Now if you are crudely setting targets like the number of adoptions no bureaucratic mind is going to bother about the profile of the adoptions.

Once you start to measure one particular facet of something everything that is not measured no longer particularly counts and is often then, either ignored, or bent to improve what is measured.

Babies are easier to find homes for, the younger the better. They are what boost the figures and presumably helps performance related civil servant pay – so if you had more of them to shift, then the figures would look even better…

After targets were set in 2000 the figures for very young children being adopted really took off.

By a staggering coincidence, according to figures obtained the Telegraph the total number of children aged under a year taken into council care in England, before being adopted has also rose, by a similar ratio, from 970 in 1996 to 2,120 last year.

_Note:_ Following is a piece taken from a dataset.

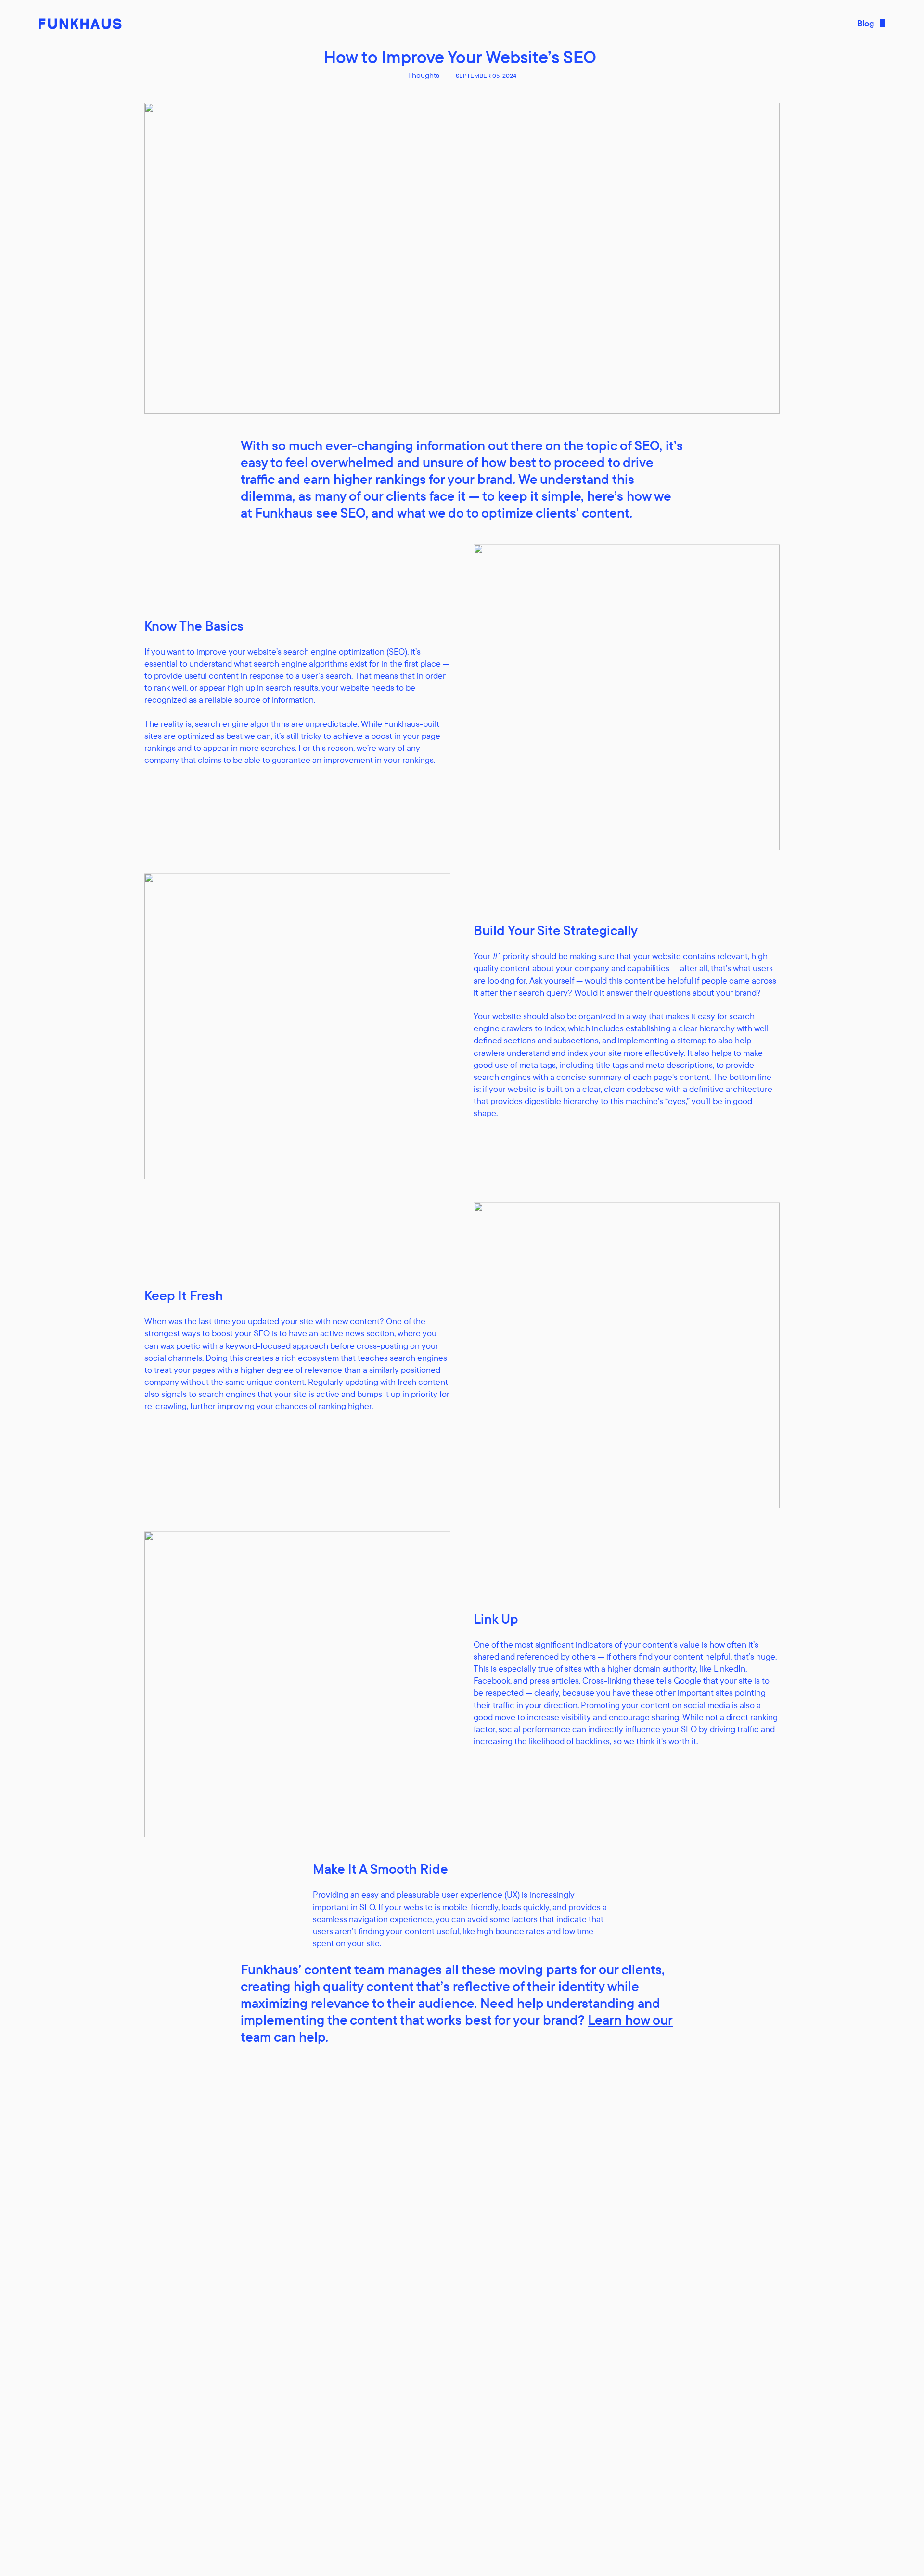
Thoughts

These decisions are made in secret closed courts. A mother whose child is taken from her actually commits an offence if she tells anyone outside a tiny, approved list of people. Under the current law, reporters and members of the public are not allowed to attend family court hearings, verify documentary evidence, review evidence or even obtain copies of judgments.

John Hemming, the Liberal Democrat MP for Birmingham Yardley, who wants more openness in family courts, said of the latest adoption figures: "We are seeing a massive growth in the forced removal of newborns from their natural parents. Babies are being taken into care merely to satisfy government adoption targets."

A solicitor, Sarah Harman, who has specialised in family law for nearly 30 years said: "Social services are the only department other than MI5 who undertake their work in complete secrecy. It's not the welfare of the child that is being protected, it is the welfare of social workers. This cannot be justified.

If this is true, as it appears, it is bureaucratic and faceless, but never-the-less actual evil. No individual will ever take responsibility for it, or is ever likely to face anything, other than reward for it.

The Government should address it immediately, seeing as they have inadvertently created the conditions that caused it - and do not appear to have properly monitored the actual outcomes of the changes they introduced.